Chesterton, Orthodoxie. Chap. VIII : 'Le roman de l’Orthodoxie' , trad. D'Azay, p. 197-198 :
"Il est devenu banal de se plaindre de l’agitation et du surmenage de notre époque. A la vérité, ce qui distingue surtout notre époque, c’est une paresse et une lassitude profondes ; et le fait est que la réelle paresse est la cause de l’agitation apparente. Prenez un exemple tout à fait extérieur : les rues sont bruyantes à cause des taxis et de la circulation, mais cela tient moins à l’activité humaine qu’au repos humain. Il y aurait moins d’agitation s’il y avait plus d’activité, si les gens se contentaient de marcher. Notre monde serait plus silencieux s’il était plus actif. Et ce qui est vrai pour l’agitation physique apparente est également vrai pour l’agitation apparente de l’intellect. La machinerie du langage moderne est, dans l’ensemble, une machinerie qui allège le travail, et allège le travail mental beaucoup plus qu’elle ne le devrait. On recourt aux expressions scientifiques comme à des rouages et à des tiges de piston pour que la voie du confortable soit encore plus rapide et plus lisse. Les mots à rallonges nous fracassent les oreilles comme des locomotives traînant une quantité de wagons. Nous savons qu’ils transportent des milliers d’individus trop las ou trop indolents pour marcher et penser par eux-mêmes. C’est un bon exercice que de s’efforcer pour une fois d’exprimer une opinion personnelle avec des mots d’une syllabe. Si vous dites : 'Tous les criminologistes reconnaissent l’utilité sociale d’une sentence indéterminée comme faisant partie de notre évolution sociologique vers une vue plus humaine et plus scientifique du châtiment', vous pourrez continuer à deviser de la sorte pendant des heures sans que la matière grise remue beaucoup à l’intérieur de votre crâne. Mais si vous commencez par dire : 'Je veux que Jones aille en prison et que Brown dise quand Jones en sortira', vous découvrirez, avec un frisson d’horreur, que vous êtes obligés de penser. Les mots longs ne sont pas des mots durs ; ce sont les mots brefs qui sont durs. Il y a beaucoup plus de subtilité métaphysique dans le mot 'damn' que dans le mot 'dégénérescence'."
VIII. The Romance Of Orthodoxy
It is customary to complain of the bustle and strenuousness of our epoch. But in truth the chief mark of our epoch is a profound laziness and fatigue; and the fact is that the real laziness is the cause of the apparent bustle. Take one quite external case; the streets are noisy with taxicabs and motorcars; but this is not due to human activity but to human repose. There would be less bustle if there were more activity, if people were simply walking about. Our world would be more silent if it were more strenuous. And this which is true of the apparent physical bustle is true also of the apparent bustle of the intellect. Most of the machinery of modern language is labour-saving machinery; and it saves mental labour very much more than it ought.
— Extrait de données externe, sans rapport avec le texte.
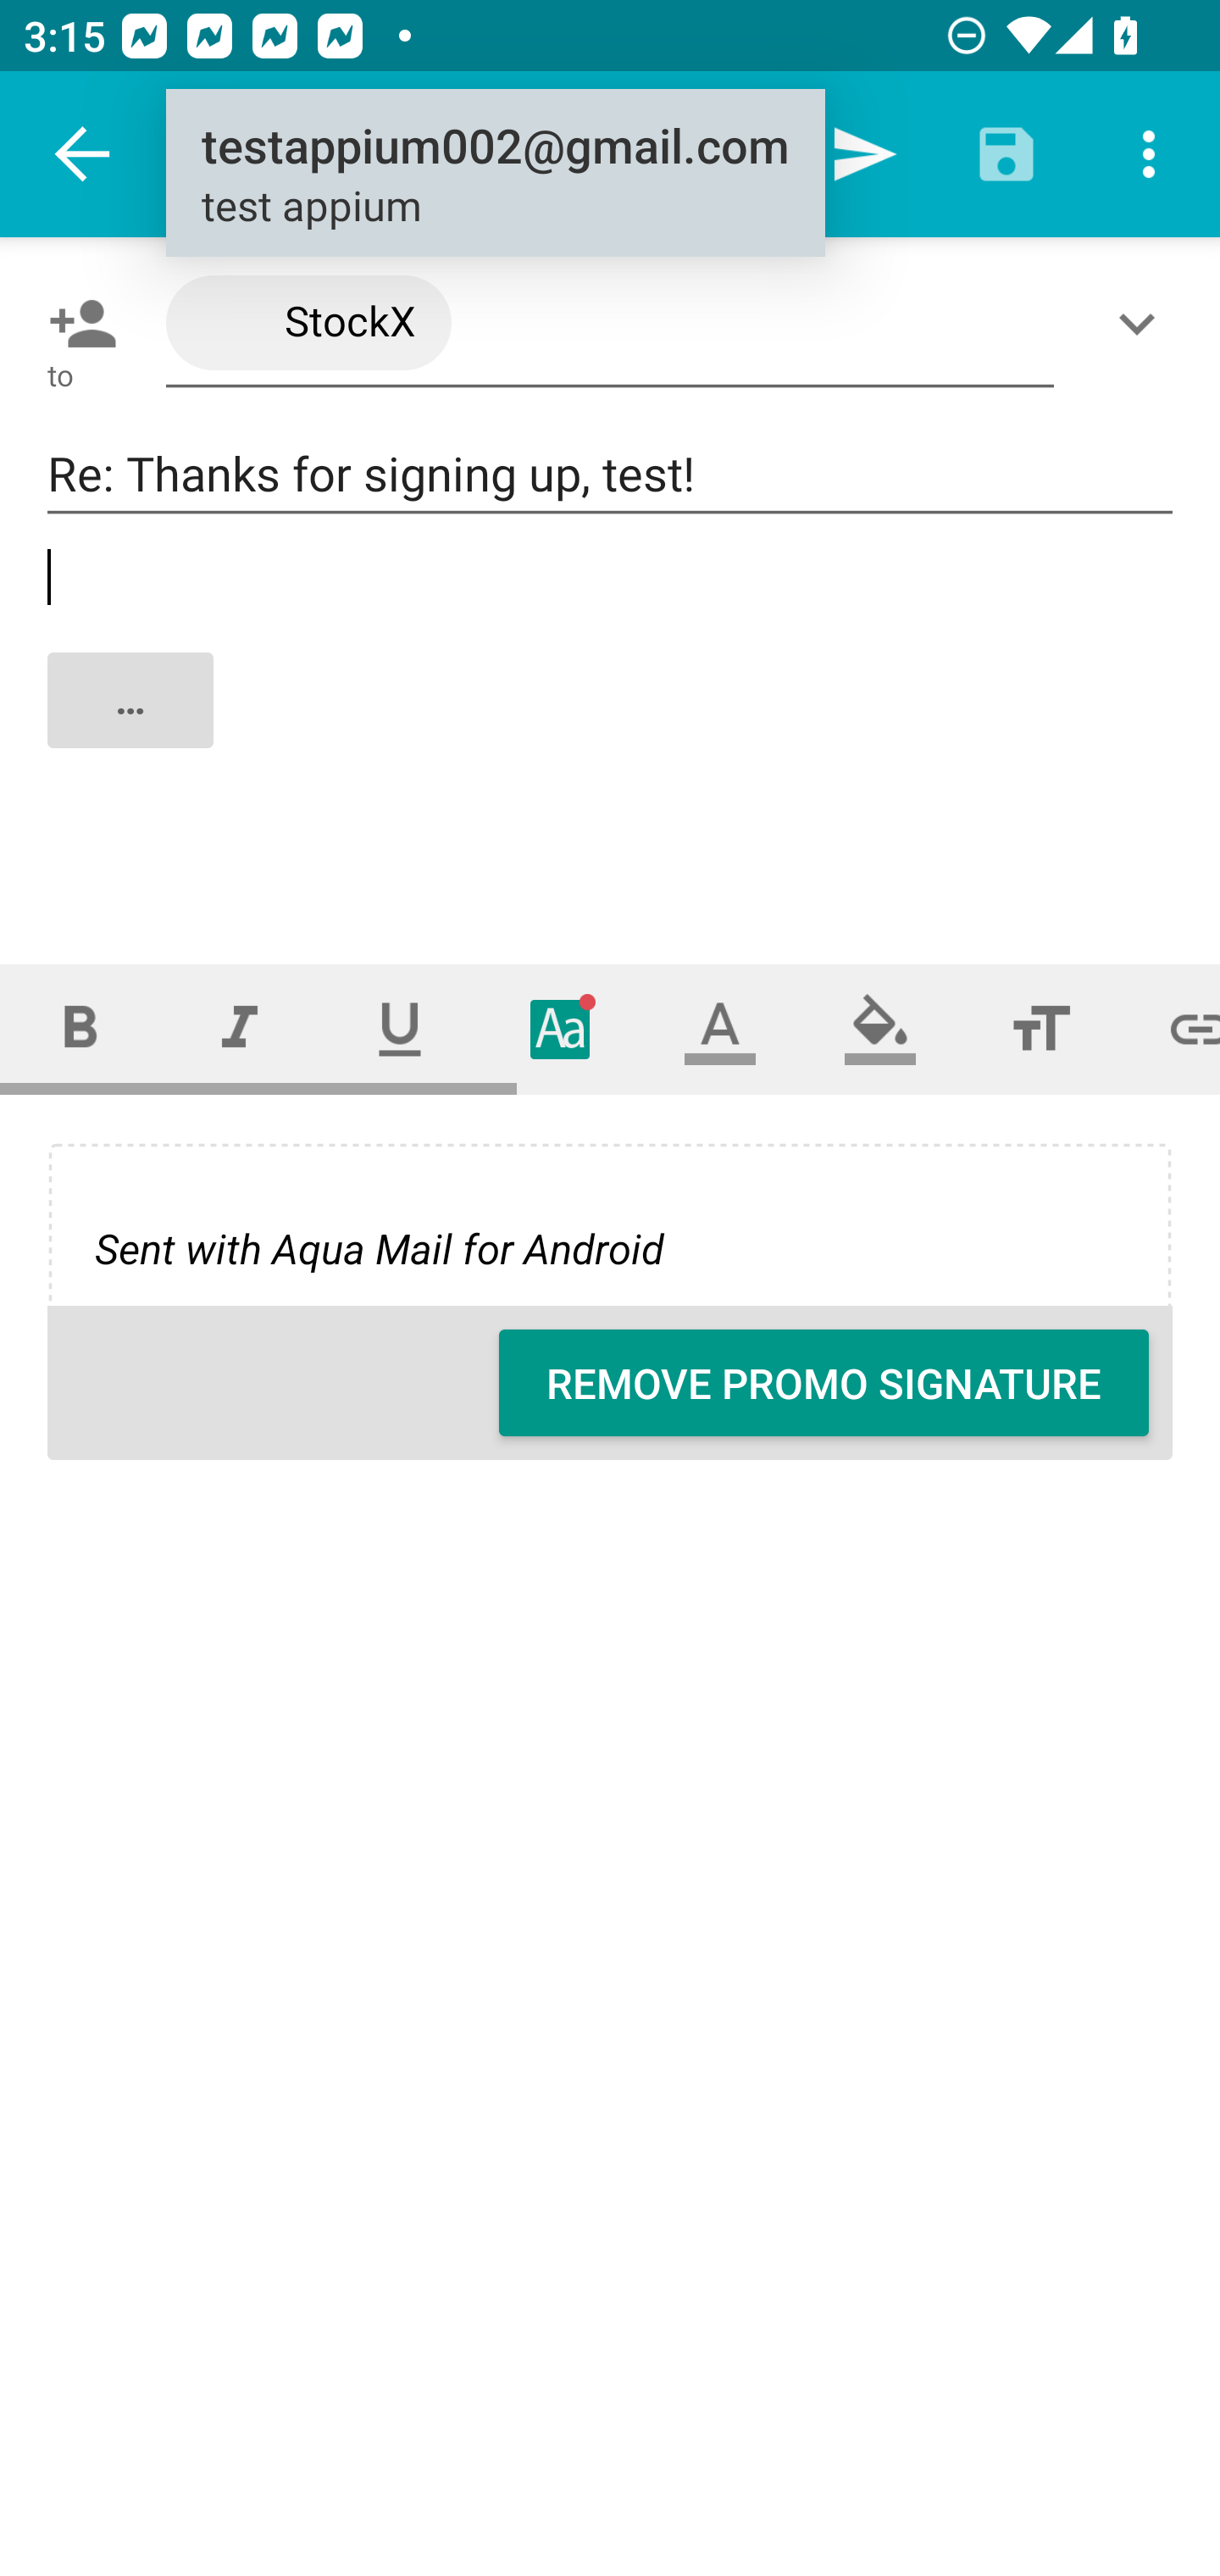 The width and height of the screenshot is (1220, 2576). I want to click on testappium002@gmail.com test appium, so click(495, 174).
Scientific phrases are used like scientific wheels and piston-rods to make swifter and smoother yet the path of the comfortable. Long words go rattling by us like long railway trains. We know they are carrying thousands who are too tired or too indolent to walk and think for themselves. It is a good exercise to try for once in a way to express any opinion one holds in words of one syllable. If you say "The social utility of the indeterminate sentence is recognized by all criminologists as a part of our sociological evolution towards a more humane and scientific view of punishment," you can go on talking like that for hours with hardly a movement of the gray matter inside your skull. But if you begin "I wish Jones to go to gaol and Brown to say when Jones shall come out," you will discover, with a thrill of horror, that you are obliged to think. The long words are not the hard words, it is the short words that are hard. There is much more metaphysical subtlety in the word "damn" than in the word "degeneration."